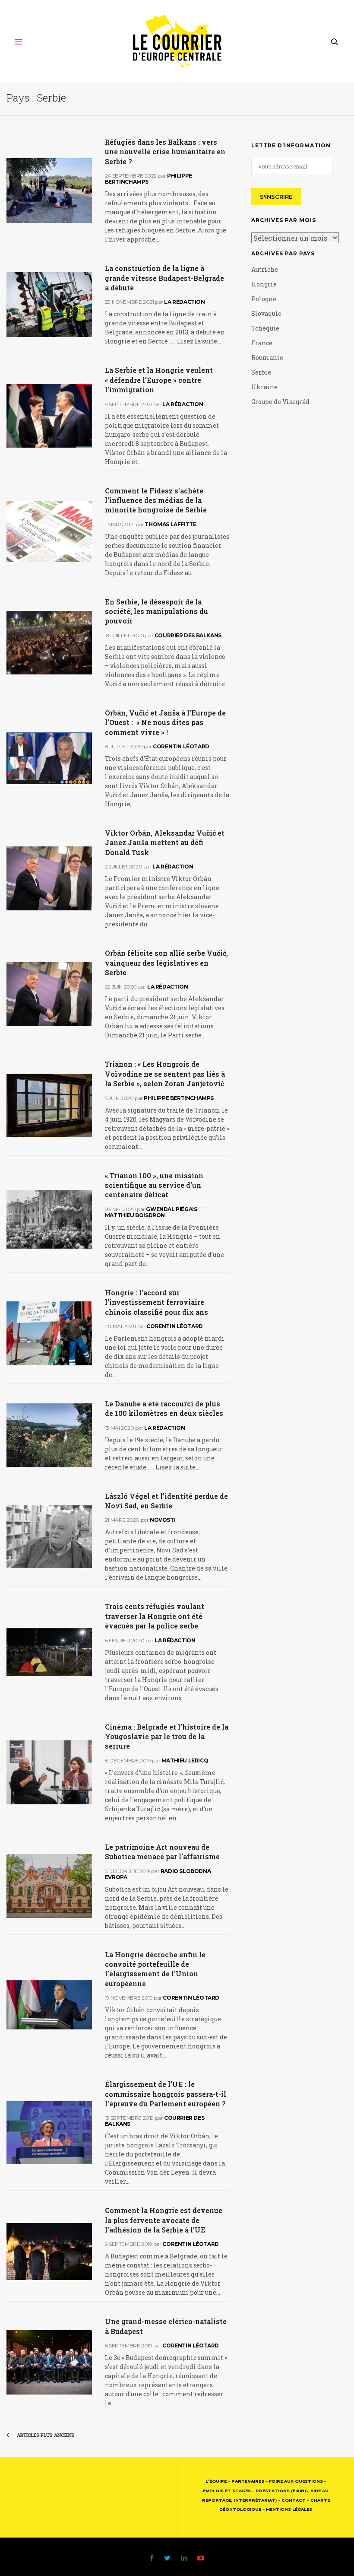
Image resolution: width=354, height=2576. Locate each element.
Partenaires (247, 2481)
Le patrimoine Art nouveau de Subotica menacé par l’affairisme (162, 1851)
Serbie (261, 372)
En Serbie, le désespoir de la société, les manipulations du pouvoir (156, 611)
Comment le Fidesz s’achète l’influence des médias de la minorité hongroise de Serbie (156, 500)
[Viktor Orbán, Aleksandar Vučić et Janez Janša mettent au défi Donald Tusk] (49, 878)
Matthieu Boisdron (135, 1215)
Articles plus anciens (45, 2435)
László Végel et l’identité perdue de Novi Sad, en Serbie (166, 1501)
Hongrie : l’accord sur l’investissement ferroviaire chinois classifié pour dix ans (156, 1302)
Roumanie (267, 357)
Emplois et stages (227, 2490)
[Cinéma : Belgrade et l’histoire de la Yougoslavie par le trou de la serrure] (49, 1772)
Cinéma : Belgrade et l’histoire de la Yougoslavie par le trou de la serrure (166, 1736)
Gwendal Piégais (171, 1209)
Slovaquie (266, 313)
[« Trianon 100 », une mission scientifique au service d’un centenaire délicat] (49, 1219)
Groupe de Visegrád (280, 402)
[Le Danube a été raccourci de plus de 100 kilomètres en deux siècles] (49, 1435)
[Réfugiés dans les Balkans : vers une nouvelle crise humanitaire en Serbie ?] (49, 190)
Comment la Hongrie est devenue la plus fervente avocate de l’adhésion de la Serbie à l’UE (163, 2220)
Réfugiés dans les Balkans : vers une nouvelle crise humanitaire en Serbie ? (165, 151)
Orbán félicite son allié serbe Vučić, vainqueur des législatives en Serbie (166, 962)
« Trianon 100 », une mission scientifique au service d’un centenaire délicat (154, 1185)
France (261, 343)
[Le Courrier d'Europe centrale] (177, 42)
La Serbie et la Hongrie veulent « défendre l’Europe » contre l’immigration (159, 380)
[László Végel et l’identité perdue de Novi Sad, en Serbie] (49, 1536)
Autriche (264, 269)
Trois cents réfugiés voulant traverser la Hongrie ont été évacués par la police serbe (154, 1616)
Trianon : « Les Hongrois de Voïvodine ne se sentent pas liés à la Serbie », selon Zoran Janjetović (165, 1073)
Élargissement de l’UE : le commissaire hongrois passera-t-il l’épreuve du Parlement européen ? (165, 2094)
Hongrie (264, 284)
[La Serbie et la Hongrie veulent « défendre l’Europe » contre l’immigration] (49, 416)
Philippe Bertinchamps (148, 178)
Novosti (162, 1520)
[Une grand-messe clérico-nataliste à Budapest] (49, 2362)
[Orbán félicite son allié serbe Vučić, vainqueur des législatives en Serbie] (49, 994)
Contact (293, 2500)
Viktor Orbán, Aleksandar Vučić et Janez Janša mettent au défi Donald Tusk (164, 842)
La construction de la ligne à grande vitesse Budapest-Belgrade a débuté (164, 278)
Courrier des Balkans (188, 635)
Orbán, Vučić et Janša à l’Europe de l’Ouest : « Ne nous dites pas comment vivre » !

────────

What is being asked: What you return must be the lines above that run from the line with "Le patrimoine Art" to the line with "Articles plus anciens (45, 2435)", inclusive, each copied exactly.

Answer section:
Le patrimoine Art nouveau de Subotica menacé par l’affairisme (162, 1851)
Serbie (261, 372)
En Serbie, le désespoir de la société, les manipulations du pouvoir (156, 611)
Comment le Fidesz s’achète l’influence des médias de la minorité hongroise de Serbie (156, 500)
[Viktor Orbán, Aleksandar Vučić et Janez Janša mettent au défi Donald Tusk] (49, 878)
Matthieu Boisdron (135, 1215)
Articles plus anciens (45, 2435)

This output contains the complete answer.